L'édition d'aujourd'hui : Theo s'est assis avec le meilleur républicain de la commission des affaires étrangères de la Chambre pour parler de l'Ukraine. Mais d'abord, une dépêche de la retraite des démocrates de la Chambre à Philadelphie de notre collègue Marianna Sotomayor…

Sur la colline

Maloney vise à réinitialiser la stratégie de mi-mandat des démocrates et à convaincre les électeurs méfiants

Ce n'est pas si ensoleillé à Philadelphie: fraîchement sortis d'un effort chaotique pour faire passer à la Chambre un projet de loi de dépenses annuel fourre-tout qui leur a coûté 15 milliards de dollars en aide aux coronavirus, les démocrates ici à Philadelphie ont passé jeudi à essayer de mettre de côté ces tensions et de se recentrer sur la mission à portée de main : fédérer autour d'une stratégie à moyen terme.

Le président du comité de campagne du Congrès démocrate, Sean Patrick Maloney (D-N.Y.), a présenté un cas expliquant pourquoi les chances du parti de conserver le contrôle de la Chambre sont meilleures que ne le pensent les pronostiqueurs, indiquant un résultat meilleur que prévu du redécoupage.

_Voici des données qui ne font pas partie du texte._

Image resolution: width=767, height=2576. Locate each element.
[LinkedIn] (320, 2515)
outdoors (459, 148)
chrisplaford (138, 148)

Même ainsi, Maloney et d'autres membres ont reconnu que le parti avait un problème de messagerie, les électeurs ne leur accordant pas de crédit pour les parties de l'agenda du président Biden qui ont été adoptées, car ils se concentrent plutôt sur des questions telles que l'inflation.

« Notre programme est extrêmement populaire. La question est de savoir s'ils sont d'accord avec nous », a déclaré Maloney aux journalistes. Il a ajouté que les élections de l'automne pourraient dépendre de la question de savoir si les électeurs "pensent que nous partageons leurs valeurs, s'ils pensent que nous sommes prêcheurs ou si nous sommes empathiques".

L'amertume de la lutte intra-parti de cette semaine sur la façon de compenser le coût de l'aide à la pandémie persistait encore jeudi. Non seulement parce que les perspectives d'acheminement de cette aide semblent désormais sombres après sa suppression du projet de loi de dépenses, mais parce que la poussière publique a alimenté le récit selon lequel le parti a du mal à gouverner.

De nombreux membres ont noté en privé que le chaos de mercredi a éclipsé l'occasion de vanter tout le financement inclus dans le projet de loi pour une longue liste de priorités et de projets du parti dans leurs districts.

Le travail maintenant, ont déclaré les membres, consiste à avancer et à trouver des moyens de gagner les électeurs méfiants.

« Ce n'est pas que nous devons être en mesure de réaliser chaque élément de notre vision. Mais nous devons montrer que nous comprenons la douleur à laquelle les gens sont confrontés et nous devons être en mesure de montrer que nous y travaillons et que nous essayons de le faire », a déclaré la représentante Pramila Jayapal (D-Wash. ) mentionné.

Sur la colline

Le représentant Michael McCaul: "Je suis étonné que Zelensky soit toujours en vie"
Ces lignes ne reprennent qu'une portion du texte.